Start of Block
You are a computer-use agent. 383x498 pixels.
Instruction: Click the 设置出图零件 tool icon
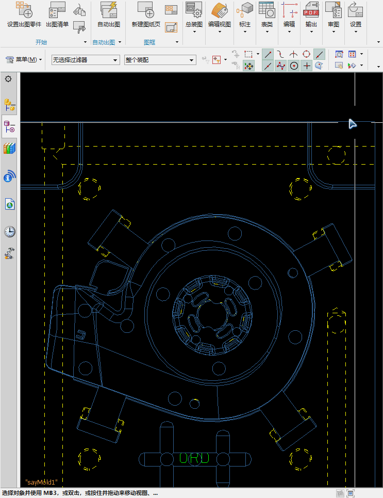coord(24,14)
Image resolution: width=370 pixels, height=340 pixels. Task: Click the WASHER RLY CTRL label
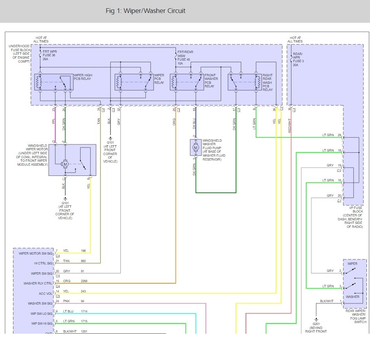[x=38, y=283]
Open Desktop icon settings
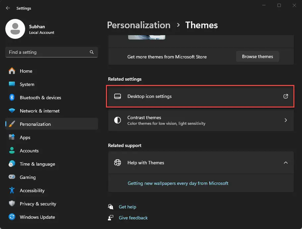This screenshot has width=302, height=229. [x=150, y=97]
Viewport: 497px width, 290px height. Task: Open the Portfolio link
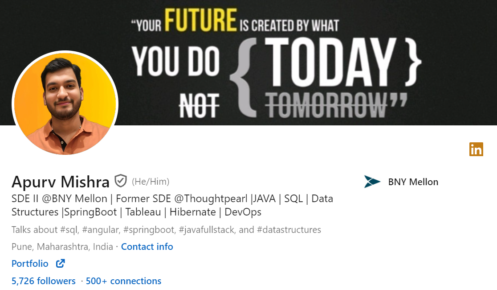click(30, 264)
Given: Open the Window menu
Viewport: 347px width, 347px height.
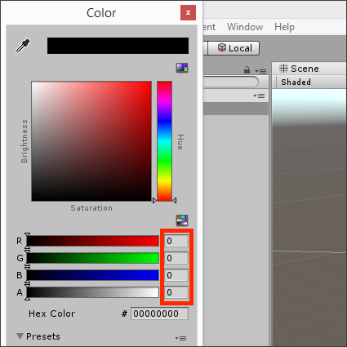Looking at the screenshot, I should pyautogui.click(x=245, y=27).
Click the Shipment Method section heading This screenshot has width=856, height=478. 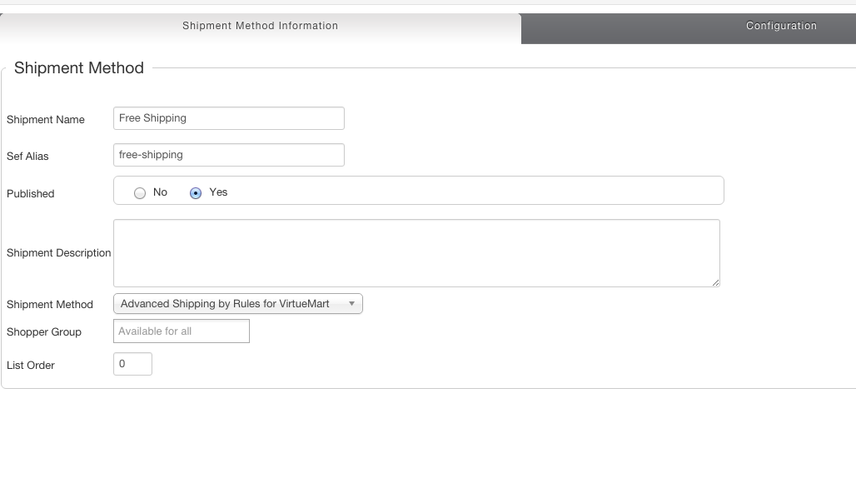click(79, 68)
End of Block
* _What is being asked_
Nothing but an exact copy is asked for: the lines from the start of the records through the line with "Given: Open the Window menu", both ends included, minus any pictures.

* _Exercise output_
You are a computer-use agent. 383x498 pixels.
Instruction: Click the 设置出图零件 tool icon
coord(24,14)
Image resolution: width=370 pixels, height=340 pixels. Task: Click the WASHER RLY CTRL label
[x=38, y=283]
Open Desktop icon settings
This screenshot has width=302, height=229. [x=150, y=97]
Viewport: 497px width, 290px height. Task: Open the Portfolio link
click(30, 264)
Given: Open the Window menu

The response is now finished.